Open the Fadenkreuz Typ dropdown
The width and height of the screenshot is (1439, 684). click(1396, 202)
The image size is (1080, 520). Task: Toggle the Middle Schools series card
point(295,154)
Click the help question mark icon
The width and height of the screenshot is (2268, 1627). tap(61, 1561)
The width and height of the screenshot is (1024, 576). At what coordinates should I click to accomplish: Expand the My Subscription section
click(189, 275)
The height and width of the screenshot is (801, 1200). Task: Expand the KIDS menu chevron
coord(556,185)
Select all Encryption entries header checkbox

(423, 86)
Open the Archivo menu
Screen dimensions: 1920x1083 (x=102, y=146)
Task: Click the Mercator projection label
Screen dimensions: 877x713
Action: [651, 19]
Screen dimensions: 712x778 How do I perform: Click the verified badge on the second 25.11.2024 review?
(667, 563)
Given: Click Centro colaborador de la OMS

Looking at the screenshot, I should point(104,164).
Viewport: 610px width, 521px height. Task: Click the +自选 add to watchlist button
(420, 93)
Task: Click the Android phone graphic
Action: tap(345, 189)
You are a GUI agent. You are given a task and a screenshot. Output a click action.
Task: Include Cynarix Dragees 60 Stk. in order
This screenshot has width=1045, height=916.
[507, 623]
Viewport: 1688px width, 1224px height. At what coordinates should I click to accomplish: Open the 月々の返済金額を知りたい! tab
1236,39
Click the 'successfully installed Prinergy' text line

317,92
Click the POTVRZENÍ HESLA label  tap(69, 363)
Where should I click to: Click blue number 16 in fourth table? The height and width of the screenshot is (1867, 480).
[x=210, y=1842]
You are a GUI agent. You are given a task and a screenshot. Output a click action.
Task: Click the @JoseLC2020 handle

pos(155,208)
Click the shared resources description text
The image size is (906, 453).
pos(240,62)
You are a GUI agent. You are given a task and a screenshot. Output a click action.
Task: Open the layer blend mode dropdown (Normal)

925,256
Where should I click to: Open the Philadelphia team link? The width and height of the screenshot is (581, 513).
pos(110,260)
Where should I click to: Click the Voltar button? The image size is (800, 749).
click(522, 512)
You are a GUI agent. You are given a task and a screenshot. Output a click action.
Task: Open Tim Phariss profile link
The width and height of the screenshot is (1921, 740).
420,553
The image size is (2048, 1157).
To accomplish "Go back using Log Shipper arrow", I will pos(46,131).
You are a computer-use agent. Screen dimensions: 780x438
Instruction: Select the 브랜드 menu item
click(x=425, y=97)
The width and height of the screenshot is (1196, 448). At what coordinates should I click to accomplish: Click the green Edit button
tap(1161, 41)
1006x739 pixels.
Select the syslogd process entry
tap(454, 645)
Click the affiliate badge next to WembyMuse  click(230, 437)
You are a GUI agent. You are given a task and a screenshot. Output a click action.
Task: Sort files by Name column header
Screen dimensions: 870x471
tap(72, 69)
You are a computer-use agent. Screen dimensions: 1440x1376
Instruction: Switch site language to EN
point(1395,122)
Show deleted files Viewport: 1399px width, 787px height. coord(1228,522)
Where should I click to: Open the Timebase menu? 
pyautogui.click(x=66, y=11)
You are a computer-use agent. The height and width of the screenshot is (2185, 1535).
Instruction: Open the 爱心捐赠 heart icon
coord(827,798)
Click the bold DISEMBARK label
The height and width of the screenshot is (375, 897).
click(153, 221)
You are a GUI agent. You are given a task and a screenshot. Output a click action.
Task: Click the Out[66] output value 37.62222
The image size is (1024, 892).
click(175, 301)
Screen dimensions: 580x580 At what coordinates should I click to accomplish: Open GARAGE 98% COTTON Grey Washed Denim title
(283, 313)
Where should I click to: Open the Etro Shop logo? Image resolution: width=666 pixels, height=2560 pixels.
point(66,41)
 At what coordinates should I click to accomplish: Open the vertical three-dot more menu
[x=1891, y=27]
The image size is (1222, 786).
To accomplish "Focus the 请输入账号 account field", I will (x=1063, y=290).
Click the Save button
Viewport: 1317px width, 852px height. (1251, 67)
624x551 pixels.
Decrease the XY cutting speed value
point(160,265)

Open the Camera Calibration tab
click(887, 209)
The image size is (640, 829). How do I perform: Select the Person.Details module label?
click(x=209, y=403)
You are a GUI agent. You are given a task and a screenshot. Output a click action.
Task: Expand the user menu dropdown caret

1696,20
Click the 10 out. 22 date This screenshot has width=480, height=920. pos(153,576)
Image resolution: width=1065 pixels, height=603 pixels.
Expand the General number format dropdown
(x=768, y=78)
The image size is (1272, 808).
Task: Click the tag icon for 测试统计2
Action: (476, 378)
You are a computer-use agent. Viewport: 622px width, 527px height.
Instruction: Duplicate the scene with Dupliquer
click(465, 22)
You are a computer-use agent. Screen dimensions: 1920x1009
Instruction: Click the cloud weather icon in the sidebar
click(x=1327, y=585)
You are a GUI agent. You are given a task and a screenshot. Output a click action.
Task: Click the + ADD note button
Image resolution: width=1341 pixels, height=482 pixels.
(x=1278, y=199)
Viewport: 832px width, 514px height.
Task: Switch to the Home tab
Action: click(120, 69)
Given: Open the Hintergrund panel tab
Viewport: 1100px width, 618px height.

##########

Work instruction -> Exactly as they stand, repeat all the records.

Answer area ->
Open the Fadenkreuz Typ dropdown
The width and height of the screenshot is (1439, 684). click(1396, 202)
The image size is (1080, 520). Task: Toggle the Middle Schools series card
point(295,154)
Click the help question mark icon
The width and height of the screenshot is (2268, 1627). tap(61, 1561)
The width and height of the screenshot is (1024, 576). At what coordinates should I click to accomplish: Expand the My Subscription section
click(189, 275)
The height and width of the screenshot is (801, 1200). Task: Expand the KIDS menu chevron
coord(556,185)
Select all Encryption entries header checkbox

(423, 86)
Open the Archivo menu
Screen dimensions: 1920x1083 (x=102, y=146)
Task: Click the Mercator projection label
Screen dimensions: 877x713
Action: [651, 19]
Screen dimensions: 712x778 How do I perform: Click the verified badge on the second 25.11.2024 review?
(667, 563)
Given: Click Centro colaborador de la OMS

Looking at the screenshot, I should point(104,164).
Viewport: 610px width, 521px height. Task: Click the +自选 add to watchlist button
(420, 93)
Task: Click the Android phone graphic
Action: tap(345, 189)
You are a GUI agent. You are given a task and a screenshot. Output a click action.
Task: Include Cynarix Dragees 60 Stk. in order
This screenshot has width=1045, height=916.
[507, 623]
Viewport: 1688px width, 1224px height. At what coordinates should I click to accomplish: Open the 月々の返済金額を知りたい! tab
1236,39
Click the 'successfully installed Prinergy' text line

317,92
Click the POTVRZENÍ HESLA label  tap(69, 363)
Where should I click to: Click blue number 16 in fourth table? The height and width of the screenshot is (1867, 480).
[x=210, y=1842]
You are a GUI agent. You are given a task and a screenshot. Output a click action.
Task: Click the @JoseLC2020 handle

pos(155,208)
Click the shared resources description text
The image size is (906, 453).
pos(240,62)
You are a GUI agent. You are given a task and a screenshot. Output a click action.
Task: Open the layer blend mode dropdown (Normal)

925,256
Where should I click to: Open the Philadelphia team link? The width and height of the screenshot is (581, 513).
pos(110,260)
Where should I click to: Click the Voltar button? The image size is (800, 749).
click(522, 512)
You are a GUI agent. You are given a task and a screenshot. Output a click action.
Task: Open Tim Phariss profile link
The width and height of the screenshot is (1921, 740).
420,553
The image size is (2048, 1157).
To accomplish "Go back using Log Shipper arrow", I will pos(46,131).
You are a computer-use agent. Screen dimensions: 780x438
Instruction: Select the 브랜드 menu item
click(x=425, y=97)
The width and height of the screenshot is (1196, 448). At what coordinates should I click to accomplish: Click the green Edit button
tap(1161, 41)
1006x739 pixels.
Select the syslogd process entry
tap(454, 645)
Click the affiliate badge next to WembyMuse  click(230, 437)
You are a GUI agent. You are given a task and a screenshot. Output a click action.
Task: Sort files by Name column header
Screen dimensions: 870x471
tap(72, 69)
You are a computer-use agent. Screen dimensions: 1440x1376
Instruction: Switch site language to EN
point(1395,122)
Show deleted files Viewport: 1399px width, 787px height. coord(1228,522)
Where should I click to: Open the Timebase menu? 
pyautogui.click(x=66, y=11)
You are a computer-use agent. The height and width of the screenshot is (2185, 1535).
Instruction: Open the 爱心捐赠 heart icon
coord(827,798)
Click the bold DISEMBARK label
The height and width of the screenshot is (375, 897).
click(153, 221)
You are a GUI agent. You are given a task and a screenshot. Output a click action.
Task: Click the Out[66] output value 37.62222
The image size is (1024, 892).
click(175, 301)
Screen dimensions: 580x580 At what coordinates should I click to accomplish: Open GARAGE 98% COTTON Grey Washed Denim title
(283, 313)
Where should I click to: Open the Etro Shop logo? Image resolution: width=666 pixels, height=2560 pixels.
point(66,41)
 At what coordinates should I click to accomplish: Open the vertical three-dot more menu
[x=1891, y=27]
The image size is (1222, 786).
To accomplish "Focus the 请输入账号 account field", I will (x=1063, y=290).
Click the Save button
Viewport: 1317px width, 852px height. (1251, 67)
624x551 pixels.
Decrease the XY cutting speed value
point(160,265)

Open the Camera Calibration tab
click(887, 209)
The image size is (640, 829). How do I perform: Select the Person.Details module label?
click(x=209, y=403)
You are a GUI agent. You are given a task and a screenshot. Output a click action.
Task: Expand the user menu dropdown caret

1696,20
Click the 10 out. 22 date This screenshot has width=480, height=920. pos(153,576)
Image resolution: width=1065 pixels, height=603 pixels.
Expand the General number format dropdown
(x=768, y=78)
The image size is (1272, 808).
Task: Click the tag icon for 测试统计2
Action: (476, 378)
You are a computer-use agent. Viewport: 622px width, 527px height.
Instruction: Duplicate the scene with Dupliquer
click(465, 22)
You are a computer-use agent. Screen dimensions: 1920x1009
Instruction: Click the cloud weather icon in the sidebar
click(x=1327, y=585)
You are a GUI agent. You are given a task and a screenshot. Output a click action.
Task: Click the + ADD note button
Image resolution: width=1341 pixels, height=482 pixels.
(x=1278, y=199)
Viewport: 832px width, 514px height.
Task: Switch to the Home tab
Action: click(120, 69)
Given: Open the Hintergrund panel tab
Viewport: 1100px width, 618px height.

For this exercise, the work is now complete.